> [Exercise prompt]
Every line of the material below that holds the string "blue" should be copied.

[Start of Attachment]

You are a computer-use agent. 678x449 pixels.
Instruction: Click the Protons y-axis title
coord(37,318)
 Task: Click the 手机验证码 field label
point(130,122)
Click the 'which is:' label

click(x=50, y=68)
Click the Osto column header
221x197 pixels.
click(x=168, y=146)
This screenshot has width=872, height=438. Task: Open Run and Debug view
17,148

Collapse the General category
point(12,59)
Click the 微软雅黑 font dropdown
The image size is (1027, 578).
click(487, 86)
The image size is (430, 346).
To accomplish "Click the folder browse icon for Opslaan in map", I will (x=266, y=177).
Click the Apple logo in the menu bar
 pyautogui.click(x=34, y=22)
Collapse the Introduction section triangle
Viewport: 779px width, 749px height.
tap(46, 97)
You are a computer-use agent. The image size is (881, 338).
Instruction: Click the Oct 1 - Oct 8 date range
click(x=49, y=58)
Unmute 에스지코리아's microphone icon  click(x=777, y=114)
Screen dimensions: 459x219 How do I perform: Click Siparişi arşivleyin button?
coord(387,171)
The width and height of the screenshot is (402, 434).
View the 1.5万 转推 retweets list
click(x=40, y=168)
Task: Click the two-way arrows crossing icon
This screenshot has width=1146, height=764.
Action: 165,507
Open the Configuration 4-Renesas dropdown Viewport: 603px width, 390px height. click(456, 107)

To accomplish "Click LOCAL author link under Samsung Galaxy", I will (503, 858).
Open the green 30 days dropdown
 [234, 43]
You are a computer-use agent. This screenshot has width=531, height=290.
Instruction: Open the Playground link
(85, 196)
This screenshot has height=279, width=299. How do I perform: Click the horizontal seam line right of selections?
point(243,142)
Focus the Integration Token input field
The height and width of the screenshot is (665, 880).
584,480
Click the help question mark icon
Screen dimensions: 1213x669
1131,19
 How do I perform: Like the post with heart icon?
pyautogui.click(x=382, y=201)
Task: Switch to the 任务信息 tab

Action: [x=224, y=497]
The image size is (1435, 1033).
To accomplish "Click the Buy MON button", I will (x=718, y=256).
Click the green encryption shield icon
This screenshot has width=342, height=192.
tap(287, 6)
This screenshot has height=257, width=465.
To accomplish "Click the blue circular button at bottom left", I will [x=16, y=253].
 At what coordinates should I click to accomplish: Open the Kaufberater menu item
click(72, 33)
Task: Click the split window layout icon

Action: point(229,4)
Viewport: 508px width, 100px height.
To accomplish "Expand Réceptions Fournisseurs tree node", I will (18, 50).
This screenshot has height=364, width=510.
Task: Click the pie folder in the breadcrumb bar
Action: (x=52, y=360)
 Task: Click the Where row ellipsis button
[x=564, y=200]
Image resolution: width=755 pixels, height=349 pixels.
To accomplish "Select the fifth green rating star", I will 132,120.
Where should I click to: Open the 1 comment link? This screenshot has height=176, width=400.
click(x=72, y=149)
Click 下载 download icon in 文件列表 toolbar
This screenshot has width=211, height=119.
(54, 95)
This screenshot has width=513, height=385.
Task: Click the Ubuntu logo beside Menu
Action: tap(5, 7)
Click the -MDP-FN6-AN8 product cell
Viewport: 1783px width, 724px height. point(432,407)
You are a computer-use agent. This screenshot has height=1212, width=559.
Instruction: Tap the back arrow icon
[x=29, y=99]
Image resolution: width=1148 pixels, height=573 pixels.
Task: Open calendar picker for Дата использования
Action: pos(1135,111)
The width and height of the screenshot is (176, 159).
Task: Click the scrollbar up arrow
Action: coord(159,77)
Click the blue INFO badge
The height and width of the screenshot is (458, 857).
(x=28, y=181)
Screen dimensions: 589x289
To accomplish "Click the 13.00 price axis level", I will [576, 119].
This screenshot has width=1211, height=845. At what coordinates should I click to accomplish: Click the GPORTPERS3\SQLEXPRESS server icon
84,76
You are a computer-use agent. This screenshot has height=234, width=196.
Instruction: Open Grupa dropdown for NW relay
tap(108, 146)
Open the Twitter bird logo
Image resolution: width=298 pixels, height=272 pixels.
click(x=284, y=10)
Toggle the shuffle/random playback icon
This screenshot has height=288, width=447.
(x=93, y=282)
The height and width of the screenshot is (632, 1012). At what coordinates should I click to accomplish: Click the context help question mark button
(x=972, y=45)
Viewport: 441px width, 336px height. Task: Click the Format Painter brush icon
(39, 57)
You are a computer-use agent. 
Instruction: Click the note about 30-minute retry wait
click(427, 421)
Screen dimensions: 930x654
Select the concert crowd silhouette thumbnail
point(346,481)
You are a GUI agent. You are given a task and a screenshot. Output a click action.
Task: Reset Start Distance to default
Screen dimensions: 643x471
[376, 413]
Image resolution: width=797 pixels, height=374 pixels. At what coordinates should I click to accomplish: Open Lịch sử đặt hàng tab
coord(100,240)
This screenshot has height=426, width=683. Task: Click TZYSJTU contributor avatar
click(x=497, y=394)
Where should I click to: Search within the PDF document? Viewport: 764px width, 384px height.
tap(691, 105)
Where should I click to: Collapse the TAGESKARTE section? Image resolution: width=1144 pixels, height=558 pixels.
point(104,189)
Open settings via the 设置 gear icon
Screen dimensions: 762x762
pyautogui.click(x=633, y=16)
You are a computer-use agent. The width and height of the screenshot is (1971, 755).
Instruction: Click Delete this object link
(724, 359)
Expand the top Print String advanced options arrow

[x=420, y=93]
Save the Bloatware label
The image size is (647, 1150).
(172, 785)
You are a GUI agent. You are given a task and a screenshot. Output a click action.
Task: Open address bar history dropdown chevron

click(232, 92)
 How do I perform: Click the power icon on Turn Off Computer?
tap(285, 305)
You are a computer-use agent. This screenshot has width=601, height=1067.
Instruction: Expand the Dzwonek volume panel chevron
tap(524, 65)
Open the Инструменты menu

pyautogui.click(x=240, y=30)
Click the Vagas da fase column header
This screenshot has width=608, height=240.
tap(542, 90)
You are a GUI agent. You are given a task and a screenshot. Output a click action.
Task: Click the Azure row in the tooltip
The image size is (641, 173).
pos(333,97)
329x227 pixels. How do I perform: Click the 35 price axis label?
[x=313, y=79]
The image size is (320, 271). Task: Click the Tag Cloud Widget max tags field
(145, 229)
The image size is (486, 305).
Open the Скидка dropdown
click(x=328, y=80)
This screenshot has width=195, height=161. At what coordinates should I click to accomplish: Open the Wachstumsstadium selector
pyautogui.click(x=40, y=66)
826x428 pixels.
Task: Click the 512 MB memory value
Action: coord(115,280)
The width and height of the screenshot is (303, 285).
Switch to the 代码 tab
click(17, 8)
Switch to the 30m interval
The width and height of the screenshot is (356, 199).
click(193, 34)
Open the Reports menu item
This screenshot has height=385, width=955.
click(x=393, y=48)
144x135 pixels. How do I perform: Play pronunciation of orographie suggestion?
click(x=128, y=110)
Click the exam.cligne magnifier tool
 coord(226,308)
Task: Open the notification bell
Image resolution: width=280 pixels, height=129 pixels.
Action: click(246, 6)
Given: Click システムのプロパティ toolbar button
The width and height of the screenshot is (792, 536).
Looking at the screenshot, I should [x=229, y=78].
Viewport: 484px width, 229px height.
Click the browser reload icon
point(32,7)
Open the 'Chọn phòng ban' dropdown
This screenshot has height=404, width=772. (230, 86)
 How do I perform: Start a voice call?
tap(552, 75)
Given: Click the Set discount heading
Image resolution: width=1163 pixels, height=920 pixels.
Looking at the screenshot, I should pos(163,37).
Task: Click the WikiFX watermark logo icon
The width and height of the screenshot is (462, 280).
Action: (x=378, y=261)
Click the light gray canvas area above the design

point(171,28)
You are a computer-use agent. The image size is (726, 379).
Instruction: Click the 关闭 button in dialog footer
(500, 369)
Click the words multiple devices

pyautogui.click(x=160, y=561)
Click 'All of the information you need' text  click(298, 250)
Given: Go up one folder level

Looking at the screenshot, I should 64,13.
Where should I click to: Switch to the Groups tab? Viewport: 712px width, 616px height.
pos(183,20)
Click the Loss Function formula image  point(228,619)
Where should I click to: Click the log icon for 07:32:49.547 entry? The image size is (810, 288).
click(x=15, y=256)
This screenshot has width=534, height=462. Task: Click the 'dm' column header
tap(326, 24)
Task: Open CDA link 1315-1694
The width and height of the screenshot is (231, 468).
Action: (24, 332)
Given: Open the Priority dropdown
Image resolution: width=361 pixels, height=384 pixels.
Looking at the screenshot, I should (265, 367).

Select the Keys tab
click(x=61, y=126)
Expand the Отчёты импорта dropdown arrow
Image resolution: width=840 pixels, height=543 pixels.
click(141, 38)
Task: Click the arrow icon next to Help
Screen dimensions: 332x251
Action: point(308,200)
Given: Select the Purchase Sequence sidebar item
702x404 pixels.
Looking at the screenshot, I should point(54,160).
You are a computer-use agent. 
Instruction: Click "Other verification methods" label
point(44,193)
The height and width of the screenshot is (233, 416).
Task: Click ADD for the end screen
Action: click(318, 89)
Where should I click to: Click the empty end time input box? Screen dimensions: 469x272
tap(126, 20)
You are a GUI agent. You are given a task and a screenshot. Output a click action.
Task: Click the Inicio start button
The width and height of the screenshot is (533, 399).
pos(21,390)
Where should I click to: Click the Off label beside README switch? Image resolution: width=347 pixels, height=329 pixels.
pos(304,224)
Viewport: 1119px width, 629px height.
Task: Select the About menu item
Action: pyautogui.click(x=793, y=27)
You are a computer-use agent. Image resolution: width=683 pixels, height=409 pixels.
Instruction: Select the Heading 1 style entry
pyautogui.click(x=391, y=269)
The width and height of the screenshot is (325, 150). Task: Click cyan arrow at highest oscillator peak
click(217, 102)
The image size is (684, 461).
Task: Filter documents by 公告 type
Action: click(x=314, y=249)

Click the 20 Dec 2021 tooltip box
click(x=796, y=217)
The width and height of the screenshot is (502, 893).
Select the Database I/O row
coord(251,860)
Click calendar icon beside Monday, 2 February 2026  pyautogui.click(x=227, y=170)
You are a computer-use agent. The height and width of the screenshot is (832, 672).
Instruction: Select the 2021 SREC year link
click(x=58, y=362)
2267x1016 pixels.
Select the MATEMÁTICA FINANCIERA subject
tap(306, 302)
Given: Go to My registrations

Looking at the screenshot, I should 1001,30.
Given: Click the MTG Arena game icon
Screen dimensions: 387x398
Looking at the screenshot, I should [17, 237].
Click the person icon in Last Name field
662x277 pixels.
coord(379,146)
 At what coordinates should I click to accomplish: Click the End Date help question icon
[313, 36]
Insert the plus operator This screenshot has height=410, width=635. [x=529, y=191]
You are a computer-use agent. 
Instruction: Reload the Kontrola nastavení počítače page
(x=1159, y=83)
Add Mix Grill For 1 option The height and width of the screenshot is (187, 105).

[End of Attachment]

> [Task output]
To accomplish "Click the blue circular button at bottom left", I will [x=16, y=253].
Click the blue INFO badge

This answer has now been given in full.